Stored dataset items
+-------+

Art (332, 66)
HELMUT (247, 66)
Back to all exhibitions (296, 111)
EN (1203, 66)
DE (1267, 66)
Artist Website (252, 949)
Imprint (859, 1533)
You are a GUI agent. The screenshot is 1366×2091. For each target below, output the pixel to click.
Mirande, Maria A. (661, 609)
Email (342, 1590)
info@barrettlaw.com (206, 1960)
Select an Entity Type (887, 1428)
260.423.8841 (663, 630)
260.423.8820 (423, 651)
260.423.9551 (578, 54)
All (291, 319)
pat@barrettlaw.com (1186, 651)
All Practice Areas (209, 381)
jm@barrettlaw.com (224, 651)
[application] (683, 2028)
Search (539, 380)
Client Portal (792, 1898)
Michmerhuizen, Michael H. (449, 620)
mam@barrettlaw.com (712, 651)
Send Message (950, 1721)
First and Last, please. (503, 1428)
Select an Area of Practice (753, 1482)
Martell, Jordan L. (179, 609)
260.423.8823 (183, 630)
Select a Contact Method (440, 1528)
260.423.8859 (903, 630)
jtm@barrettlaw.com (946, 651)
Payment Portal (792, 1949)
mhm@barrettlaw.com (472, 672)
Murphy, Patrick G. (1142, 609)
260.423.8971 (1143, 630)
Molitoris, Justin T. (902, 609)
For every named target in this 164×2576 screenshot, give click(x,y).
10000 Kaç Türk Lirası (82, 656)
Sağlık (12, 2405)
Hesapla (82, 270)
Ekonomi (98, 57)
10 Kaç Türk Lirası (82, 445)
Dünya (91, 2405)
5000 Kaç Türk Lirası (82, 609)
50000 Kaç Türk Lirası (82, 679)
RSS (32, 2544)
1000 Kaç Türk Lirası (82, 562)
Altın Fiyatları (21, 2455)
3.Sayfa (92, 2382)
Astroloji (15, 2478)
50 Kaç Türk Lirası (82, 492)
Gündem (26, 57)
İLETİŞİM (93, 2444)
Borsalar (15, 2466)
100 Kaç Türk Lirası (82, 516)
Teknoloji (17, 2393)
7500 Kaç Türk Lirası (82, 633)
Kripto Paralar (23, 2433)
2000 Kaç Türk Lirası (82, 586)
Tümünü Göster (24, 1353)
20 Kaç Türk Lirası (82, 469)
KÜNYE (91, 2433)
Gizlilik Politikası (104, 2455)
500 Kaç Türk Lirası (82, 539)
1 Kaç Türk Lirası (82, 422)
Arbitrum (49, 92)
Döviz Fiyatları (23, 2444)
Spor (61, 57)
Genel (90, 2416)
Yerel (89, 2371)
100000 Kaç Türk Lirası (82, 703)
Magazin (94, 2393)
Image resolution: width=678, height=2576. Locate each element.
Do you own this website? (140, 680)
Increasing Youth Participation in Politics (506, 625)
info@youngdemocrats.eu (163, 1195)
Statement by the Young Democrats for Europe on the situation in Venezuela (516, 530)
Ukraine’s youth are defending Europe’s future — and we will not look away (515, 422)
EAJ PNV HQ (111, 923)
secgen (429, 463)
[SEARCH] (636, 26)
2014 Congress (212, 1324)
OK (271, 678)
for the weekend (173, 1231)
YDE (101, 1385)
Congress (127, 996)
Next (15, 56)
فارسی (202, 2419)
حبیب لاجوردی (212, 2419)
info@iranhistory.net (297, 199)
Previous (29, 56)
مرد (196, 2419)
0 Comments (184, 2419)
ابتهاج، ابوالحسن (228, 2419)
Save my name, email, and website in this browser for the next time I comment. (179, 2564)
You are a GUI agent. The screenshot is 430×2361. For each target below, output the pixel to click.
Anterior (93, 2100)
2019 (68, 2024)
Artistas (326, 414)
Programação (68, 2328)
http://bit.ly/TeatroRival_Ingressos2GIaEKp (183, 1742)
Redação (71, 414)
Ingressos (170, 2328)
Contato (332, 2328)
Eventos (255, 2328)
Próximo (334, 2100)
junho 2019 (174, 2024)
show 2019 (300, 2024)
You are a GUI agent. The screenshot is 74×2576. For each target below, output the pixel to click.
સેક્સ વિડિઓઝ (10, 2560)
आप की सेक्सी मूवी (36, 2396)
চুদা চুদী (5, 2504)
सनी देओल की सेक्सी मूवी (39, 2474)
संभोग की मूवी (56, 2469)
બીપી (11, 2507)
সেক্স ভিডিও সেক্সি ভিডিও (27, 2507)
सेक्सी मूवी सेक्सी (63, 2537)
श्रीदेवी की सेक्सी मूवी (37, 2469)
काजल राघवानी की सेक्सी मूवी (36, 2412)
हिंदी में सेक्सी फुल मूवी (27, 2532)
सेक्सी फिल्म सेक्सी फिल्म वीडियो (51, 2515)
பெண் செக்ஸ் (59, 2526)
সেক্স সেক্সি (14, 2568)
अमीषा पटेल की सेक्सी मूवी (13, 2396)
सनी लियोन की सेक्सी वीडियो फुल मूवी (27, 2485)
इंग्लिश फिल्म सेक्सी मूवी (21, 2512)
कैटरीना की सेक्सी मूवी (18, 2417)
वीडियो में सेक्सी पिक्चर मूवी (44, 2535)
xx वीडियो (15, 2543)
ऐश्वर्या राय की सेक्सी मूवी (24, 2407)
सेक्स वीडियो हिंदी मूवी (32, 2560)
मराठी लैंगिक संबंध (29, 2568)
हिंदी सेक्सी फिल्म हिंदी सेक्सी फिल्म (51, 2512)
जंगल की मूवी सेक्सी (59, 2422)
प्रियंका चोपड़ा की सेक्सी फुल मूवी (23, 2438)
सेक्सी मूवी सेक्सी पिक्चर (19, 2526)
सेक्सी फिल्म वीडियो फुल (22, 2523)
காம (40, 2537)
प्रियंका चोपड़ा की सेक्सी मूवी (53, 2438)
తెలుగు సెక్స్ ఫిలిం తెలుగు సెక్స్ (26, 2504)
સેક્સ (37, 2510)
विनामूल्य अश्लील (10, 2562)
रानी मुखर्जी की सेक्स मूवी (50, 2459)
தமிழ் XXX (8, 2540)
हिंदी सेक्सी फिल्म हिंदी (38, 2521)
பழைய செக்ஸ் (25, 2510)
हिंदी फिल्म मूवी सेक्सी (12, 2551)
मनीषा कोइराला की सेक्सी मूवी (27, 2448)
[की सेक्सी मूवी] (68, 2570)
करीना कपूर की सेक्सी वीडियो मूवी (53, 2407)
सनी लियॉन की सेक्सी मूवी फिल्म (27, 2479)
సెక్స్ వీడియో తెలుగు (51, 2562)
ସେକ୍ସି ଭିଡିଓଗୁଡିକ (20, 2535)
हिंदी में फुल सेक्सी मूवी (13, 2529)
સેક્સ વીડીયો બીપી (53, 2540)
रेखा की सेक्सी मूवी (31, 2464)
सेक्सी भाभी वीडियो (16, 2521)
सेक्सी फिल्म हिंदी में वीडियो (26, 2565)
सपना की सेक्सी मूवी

+-------+

- WHAT TO PRODUCE:
Throughout the data, tally the lines that hold the string "pixel" and report the tally alone.

- RESPONSE BELOW:
3